If the badge is shifted, confirm that the browser and printer dialogs are not scaling the PDF. Read Print Settings and Fix Misaligned Labels for alignment troubleshooting.

Frequently asked questions

Can I print name badges directly from Excel?

Excel stores the attendee data, but it is not a badge layout tool. A cleaner workflow is to import the Excel rows into a badge maker, choose the badge size, preview the full sheet, and export a PDF.

Can I use an Eventbrite export?

Yes. Export attendees from Eventbrite as CSV, keep columns such as name, company, ticket type, order number, or check-in URL, then import the file into Name Badges from Excel.

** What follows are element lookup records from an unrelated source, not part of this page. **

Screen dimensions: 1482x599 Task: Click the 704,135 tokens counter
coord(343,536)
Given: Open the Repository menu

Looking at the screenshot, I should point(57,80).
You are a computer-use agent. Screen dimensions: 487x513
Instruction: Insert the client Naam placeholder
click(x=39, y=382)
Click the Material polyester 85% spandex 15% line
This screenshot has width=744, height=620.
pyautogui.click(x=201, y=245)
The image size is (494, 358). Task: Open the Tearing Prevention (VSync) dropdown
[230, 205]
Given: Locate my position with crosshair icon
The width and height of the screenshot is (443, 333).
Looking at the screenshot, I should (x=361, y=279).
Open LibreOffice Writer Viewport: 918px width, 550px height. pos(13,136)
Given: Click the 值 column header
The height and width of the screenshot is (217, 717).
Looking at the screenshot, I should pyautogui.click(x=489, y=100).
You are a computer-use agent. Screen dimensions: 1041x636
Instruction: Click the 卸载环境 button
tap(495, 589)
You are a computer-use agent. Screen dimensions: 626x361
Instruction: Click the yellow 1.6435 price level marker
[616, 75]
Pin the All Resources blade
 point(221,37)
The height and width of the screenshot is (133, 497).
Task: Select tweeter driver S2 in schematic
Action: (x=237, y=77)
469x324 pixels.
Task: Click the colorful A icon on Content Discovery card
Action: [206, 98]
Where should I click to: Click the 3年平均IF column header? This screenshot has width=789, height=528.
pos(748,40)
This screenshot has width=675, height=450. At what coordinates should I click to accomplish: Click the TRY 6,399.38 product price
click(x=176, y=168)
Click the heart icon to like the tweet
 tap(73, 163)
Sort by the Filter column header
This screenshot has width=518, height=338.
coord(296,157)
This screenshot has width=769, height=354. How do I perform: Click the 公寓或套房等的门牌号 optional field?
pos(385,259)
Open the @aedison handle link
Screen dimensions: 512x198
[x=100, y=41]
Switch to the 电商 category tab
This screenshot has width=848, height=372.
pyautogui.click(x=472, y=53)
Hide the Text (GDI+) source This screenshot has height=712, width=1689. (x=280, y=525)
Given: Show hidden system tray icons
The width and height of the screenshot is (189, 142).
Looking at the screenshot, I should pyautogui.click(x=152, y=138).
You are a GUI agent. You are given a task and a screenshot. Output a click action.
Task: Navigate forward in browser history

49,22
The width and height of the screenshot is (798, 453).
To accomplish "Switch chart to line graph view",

What size are conference name badges?

Common event badge sizes include 4 x 3 inch inserts, 4 x 6 inch portrait credentials, 4.25 x 3.7 inch cardboard badges, and compact 90 x 55 mm A4 badges. Match the size to your holder or cardstock before printing.

Can I make QR code badges from Google Sheets?

Yes. Put the QR value in a column such as qr_code, check_in_url, or attendee_id, import the sheet, and preview the QR badge before exporting the PDF.

Is this better than Word mail merge for badges?

For badge sheets, usually yes. Word mail merge can work, but a badge-specific workflow is faster when you need QR codes, multiple badge types, last-minute reprints, or A4 and US Letter badge presets.